[EXTRAIT À LIRE]
····················

Zone Critique, se laisse encore une fois tenter par la programmation du 11 avec Les femmes de la maison de Paulines Sales. Les Femmes de la Maison c’est une maison qui traverse 3 époques et où figurent 13 personnages de femmes et celui d’un homme.
Opposer les discours
Le texte est riche dans sa cohérence, son juste dosage entre réalité historique et interprétation, et sa forme narrative très fournie mais toujours percutante.
Tout part d’une histoire d’amour entre Monsieur Martens et une photographe dans les années 50. Il lui offre une maison qu’elle déserte, et par nostalgie et affect, il ne parvient pas à revendre la bâtisse et décide de la mettre à la disposition de femmes artistes pour “qu’elles [fassent] ce qu’elles ont à faire, passent le temps qu’il leur faut et puis s’en [aillent].” Cette maison va ainsi devenir un lieu de résidence pour des artistes femmes et traverser les époques. Dans les années 50, Simone, artiste peintre, s’essaye à ce lieu de liberté qui semble presque irréel : un espace loin du monde, avec du temps, pour qu’elle puisse créer. Puis dans les années 70, la locataire de la maison et figure historique Miriam Schapiro, s’approprie les lieux, affirme cette appartenance féminine et construit une womanhouse avec Judy Chicago. Enfin à notre époque, 3 femmes se retrouvent pour une résidence d’écriture, l’occasion d’interroger un conflit générationnel dans l’affirmation de leur identité et de leur féminité.

····················

[BLOC DE DONNÉES]
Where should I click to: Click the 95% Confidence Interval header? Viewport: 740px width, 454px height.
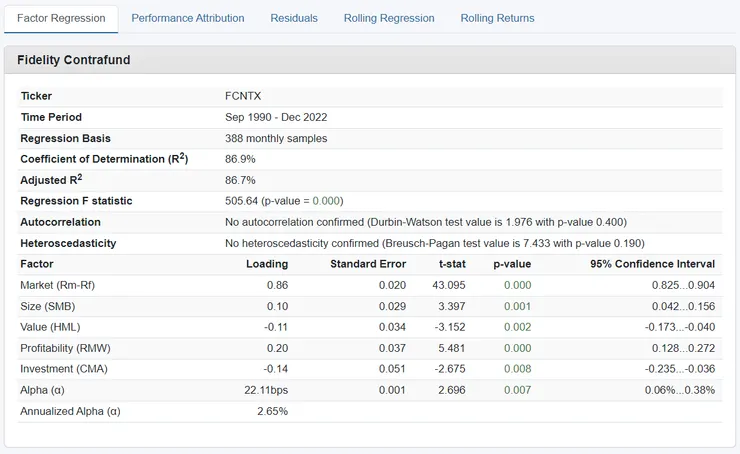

····················

[VOS TÂCHES]
1) Citez toutes les femmes artistes nommées dans le résumé de l'histoire que donne l'extrait.
2) Recopiez sans rien changer le passage de l'extrait qui commence par « Opposer les discours » et se poursuit jusqu'à « mais toujours percutante. ».
Vous n'aurez pas besoin des données.

[RÉPONSES PAR TÂCHE]
1) Simone, Miriam Schapiro, Judy Chicago

2)
Opposer les discours
Le texte est riche dans sa cohérence, son juste dosage entre réalité historique et interprétation, et sa forme narrative très fournie mais toujours percutante.